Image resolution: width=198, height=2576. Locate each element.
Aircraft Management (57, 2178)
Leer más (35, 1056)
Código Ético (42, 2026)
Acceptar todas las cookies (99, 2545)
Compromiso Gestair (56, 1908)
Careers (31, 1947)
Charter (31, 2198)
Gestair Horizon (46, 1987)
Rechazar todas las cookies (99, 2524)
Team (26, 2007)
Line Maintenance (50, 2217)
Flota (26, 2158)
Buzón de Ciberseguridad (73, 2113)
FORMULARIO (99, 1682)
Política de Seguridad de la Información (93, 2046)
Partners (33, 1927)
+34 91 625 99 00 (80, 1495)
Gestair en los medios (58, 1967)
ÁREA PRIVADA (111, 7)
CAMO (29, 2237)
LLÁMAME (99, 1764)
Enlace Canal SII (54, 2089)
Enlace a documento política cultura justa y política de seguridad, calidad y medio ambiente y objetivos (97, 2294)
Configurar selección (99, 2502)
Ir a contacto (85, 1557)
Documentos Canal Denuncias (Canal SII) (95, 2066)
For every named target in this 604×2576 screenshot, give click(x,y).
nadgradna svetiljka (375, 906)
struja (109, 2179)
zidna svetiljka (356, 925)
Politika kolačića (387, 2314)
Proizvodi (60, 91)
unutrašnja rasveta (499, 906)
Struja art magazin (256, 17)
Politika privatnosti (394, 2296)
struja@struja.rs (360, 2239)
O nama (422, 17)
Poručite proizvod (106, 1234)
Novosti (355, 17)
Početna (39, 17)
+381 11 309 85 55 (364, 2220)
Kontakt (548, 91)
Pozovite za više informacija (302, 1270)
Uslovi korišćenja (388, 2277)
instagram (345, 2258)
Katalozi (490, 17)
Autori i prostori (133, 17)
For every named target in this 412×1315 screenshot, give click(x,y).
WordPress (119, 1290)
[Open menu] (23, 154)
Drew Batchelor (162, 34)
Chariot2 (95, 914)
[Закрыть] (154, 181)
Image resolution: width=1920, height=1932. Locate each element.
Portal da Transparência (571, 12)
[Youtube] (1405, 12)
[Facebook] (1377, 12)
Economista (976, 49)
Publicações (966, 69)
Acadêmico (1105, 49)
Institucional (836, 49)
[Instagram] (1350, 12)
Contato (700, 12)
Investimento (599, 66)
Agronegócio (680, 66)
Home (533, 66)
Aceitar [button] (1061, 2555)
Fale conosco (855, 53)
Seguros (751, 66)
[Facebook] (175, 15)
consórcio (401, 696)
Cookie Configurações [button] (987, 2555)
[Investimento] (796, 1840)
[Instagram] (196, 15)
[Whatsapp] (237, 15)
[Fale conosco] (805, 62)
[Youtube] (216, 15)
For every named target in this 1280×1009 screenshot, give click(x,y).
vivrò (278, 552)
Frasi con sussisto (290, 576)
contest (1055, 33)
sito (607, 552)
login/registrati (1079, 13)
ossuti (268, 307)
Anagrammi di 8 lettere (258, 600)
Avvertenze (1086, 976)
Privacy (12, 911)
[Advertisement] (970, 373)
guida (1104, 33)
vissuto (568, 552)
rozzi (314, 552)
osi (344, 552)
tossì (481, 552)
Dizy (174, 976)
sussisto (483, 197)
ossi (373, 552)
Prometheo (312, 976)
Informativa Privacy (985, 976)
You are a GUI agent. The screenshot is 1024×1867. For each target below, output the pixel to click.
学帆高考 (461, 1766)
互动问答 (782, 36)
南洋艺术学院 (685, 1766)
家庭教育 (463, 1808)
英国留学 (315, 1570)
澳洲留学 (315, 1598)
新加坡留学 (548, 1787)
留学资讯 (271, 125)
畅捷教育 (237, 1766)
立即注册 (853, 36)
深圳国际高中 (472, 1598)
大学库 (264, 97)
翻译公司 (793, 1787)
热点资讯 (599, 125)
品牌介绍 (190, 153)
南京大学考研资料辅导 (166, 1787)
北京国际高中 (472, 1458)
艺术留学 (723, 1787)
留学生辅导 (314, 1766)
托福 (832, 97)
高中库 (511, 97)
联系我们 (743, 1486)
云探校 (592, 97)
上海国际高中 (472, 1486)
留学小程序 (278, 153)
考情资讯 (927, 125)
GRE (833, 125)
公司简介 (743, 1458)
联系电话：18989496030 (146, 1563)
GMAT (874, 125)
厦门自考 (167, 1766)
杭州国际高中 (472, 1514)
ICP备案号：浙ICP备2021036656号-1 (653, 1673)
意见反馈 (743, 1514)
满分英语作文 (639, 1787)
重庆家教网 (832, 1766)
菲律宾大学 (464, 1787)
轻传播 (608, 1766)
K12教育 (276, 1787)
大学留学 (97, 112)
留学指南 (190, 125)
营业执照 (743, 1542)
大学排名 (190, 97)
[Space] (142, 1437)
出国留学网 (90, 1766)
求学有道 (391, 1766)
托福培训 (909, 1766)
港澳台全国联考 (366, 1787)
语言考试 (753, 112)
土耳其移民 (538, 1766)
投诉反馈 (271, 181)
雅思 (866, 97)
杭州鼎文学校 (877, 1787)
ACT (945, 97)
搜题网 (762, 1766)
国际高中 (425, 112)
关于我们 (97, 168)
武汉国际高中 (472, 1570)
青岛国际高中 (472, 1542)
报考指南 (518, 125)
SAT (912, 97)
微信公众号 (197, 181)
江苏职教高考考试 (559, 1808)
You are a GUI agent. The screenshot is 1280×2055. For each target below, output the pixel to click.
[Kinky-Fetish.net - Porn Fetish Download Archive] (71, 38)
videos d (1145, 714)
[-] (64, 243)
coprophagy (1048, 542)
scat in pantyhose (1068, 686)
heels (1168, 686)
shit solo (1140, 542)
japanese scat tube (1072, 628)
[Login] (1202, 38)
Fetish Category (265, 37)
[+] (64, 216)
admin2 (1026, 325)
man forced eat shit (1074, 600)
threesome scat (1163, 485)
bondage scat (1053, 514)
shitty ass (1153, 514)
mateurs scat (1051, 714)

★ ★ ★ ★ ★

Taking the line that contains "求学有道 (391, 1766)" as the starting point, copy every line through the end of the listing exactly, and write nothing further.

| Reply to the task |
求学有道 (391, 1766)
托福培训 (909, 1766)
港澳台全国联考 (366, 1787)
语言考试 (753, 112)
土耳其移民 (538, 1766)
投诉反馈 (271, 181)
雅思 (866, 97)
杭州鼎文学校 (877, 1787)
ACT (945, 97)
搜题网 (762, 1766)
国际高中 (425, 112)
关于我们 (97, 168)
武汉国际高中 (472, 1570)
青岛国际高中 (472, 1542)
报考指南 (518, 125)
SAT (912, 97)
微信公众号 (197, 181)
江苏职教高考考试 (559, 1808)
You are a GUI agent. The screenshot is 1280×2055. For each target below, output the pixel to click.
[Kinky-Fetish.net - Porn Fetish Download Archive] (71, 38)
videos d (1145, 714)
[-] (64, 243)
coprophagy (1048, 542)
scat in pantyhose (1068, 686)
heels (1168, 686)
shit solo (1140, 542)
japanese scat tube (1072, 628)
[Login] (1202, 38)
Fetish Category (265, 37)
[+] (64, 216)
admin2 (1026, 325)
man forced eat shit (1074, 600)
threesome scat (1163, 485)
bondage scat (1053, 514)
shitty ass (1153, 514)
mateurs scat (1051, 714)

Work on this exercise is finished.